YOUR GOAL:
The result should be every line in the data below that carries the string "checkbox".
******************************
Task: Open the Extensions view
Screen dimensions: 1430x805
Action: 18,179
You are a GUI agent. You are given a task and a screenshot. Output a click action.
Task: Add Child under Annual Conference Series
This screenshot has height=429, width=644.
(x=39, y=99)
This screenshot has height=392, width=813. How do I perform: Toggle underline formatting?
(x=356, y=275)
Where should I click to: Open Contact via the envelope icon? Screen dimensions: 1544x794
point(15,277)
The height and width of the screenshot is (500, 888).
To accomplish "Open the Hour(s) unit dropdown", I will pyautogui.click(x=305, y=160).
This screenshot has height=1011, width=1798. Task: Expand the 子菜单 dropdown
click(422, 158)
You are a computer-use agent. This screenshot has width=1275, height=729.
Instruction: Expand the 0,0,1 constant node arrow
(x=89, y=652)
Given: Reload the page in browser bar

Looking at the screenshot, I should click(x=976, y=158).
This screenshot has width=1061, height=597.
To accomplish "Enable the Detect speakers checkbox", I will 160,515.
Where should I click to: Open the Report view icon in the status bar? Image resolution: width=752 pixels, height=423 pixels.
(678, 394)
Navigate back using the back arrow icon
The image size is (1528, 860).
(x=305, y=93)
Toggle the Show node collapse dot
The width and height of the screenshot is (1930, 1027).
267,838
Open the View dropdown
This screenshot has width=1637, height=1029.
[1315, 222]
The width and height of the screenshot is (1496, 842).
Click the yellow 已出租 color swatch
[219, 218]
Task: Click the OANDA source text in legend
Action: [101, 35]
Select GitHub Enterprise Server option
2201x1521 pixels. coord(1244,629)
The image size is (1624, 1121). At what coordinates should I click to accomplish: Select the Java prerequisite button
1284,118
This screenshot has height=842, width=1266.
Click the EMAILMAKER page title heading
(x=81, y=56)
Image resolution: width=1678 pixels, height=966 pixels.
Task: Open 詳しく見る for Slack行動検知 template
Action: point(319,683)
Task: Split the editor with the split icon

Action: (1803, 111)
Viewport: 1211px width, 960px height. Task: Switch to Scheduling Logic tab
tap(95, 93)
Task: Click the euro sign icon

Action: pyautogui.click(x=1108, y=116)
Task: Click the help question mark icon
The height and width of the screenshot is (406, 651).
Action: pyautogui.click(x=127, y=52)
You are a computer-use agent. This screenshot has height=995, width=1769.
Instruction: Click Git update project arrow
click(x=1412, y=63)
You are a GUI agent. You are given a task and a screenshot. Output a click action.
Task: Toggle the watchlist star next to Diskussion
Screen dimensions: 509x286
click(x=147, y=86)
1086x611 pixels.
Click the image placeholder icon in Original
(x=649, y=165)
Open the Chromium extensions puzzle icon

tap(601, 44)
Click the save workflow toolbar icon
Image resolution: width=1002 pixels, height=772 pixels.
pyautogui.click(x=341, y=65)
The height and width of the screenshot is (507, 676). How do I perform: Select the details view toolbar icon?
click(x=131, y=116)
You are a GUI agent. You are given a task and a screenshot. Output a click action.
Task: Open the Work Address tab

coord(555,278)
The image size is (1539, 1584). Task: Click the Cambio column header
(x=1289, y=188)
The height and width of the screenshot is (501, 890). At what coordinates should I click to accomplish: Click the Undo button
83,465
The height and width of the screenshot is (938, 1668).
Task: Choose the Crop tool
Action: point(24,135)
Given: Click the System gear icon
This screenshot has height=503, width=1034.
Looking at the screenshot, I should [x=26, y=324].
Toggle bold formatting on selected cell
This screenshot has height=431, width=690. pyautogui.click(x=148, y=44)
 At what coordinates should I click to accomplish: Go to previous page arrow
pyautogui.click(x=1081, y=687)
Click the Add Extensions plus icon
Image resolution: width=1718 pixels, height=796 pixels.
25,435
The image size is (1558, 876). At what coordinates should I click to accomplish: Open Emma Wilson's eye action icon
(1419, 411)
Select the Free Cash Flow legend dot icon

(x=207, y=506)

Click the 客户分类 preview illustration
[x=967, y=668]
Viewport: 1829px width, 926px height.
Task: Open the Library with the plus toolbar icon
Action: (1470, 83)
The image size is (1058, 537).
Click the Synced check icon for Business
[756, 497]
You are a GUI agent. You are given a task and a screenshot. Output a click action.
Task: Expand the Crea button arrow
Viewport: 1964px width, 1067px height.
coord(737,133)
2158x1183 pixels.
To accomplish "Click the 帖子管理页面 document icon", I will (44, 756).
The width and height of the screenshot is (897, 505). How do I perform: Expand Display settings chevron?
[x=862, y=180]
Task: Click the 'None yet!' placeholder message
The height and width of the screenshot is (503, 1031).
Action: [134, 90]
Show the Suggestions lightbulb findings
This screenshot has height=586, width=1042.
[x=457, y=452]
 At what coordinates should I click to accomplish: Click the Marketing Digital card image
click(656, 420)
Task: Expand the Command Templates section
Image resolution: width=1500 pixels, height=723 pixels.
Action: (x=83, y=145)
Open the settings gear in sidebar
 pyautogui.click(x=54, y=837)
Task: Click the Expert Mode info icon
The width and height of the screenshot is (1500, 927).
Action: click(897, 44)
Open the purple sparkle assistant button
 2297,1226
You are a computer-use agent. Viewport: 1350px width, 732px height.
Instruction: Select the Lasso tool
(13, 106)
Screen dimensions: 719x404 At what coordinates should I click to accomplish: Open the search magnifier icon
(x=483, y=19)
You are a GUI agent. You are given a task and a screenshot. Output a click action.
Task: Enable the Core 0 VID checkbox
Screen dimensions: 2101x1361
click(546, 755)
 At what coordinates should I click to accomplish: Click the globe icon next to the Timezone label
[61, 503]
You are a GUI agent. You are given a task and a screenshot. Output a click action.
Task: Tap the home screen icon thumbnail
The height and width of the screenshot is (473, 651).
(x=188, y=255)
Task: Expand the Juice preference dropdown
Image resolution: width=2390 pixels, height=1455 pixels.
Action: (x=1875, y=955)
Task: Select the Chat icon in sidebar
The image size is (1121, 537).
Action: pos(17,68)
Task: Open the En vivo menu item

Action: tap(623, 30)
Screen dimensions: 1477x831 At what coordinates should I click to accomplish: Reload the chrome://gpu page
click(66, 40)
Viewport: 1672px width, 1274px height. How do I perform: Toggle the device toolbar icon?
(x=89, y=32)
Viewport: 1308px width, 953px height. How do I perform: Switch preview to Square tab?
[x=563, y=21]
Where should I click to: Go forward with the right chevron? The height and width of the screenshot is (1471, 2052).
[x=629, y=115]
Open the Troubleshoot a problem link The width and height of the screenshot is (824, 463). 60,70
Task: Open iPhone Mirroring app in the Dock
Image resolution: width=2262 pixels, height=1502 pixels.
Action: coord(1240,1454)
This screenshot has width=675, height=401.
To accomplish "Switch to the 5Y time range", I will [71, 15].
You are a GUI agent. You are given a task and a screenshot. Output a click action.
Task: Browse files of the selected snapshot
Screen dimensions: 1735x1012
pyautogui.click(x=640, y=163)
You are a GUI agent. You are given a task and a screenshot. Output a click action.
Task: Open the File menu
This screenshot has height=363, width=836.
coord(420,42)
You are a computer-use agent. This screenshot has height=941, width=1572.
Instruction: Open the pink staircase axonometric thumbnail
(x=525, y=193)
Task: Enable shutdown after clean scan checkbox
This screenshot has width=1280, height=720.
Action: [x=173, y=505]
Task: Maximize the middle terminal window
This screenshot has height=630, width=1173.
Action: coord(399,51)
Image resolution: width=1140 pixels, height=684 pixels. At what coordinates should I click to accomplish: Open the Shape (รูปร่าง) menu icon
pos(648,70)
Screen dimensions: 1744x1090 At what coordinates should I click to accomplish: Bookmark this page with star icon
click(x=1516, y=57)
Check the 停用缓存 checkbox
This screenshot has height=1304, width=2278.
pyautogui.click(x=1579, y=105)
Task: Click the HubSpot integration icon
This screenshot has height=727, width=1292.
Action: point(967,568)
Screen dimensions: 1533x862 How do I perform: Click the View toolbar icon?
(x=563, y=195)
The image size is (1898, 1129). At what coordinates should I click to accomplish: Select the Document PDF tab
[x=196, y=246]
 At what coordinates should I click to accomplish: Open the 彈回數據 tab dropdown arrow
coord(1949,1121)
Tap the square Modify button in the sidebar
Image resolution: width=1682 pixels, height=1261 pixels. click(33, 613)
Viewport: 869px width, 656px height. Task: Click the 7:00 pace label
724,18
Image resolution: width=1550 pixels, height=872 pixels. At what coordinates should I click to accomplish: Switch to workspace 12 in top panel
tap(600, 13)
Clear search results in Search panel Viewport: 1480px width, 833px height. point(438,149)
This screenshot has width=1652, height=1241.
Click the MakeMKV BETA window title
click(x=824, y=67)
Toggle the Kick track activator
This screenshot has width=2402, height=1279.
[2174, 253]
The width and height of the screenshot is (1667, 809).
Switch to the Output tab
******************************
EXERCISE ANSWER:
To accomplish "Enable the Detect speakers checkbox", I will 160,515.
Task: Enable the Core 0 VID checkbox
Task: Enable shutdown after clean scan checkbox
Check the 停用缓存 checkbox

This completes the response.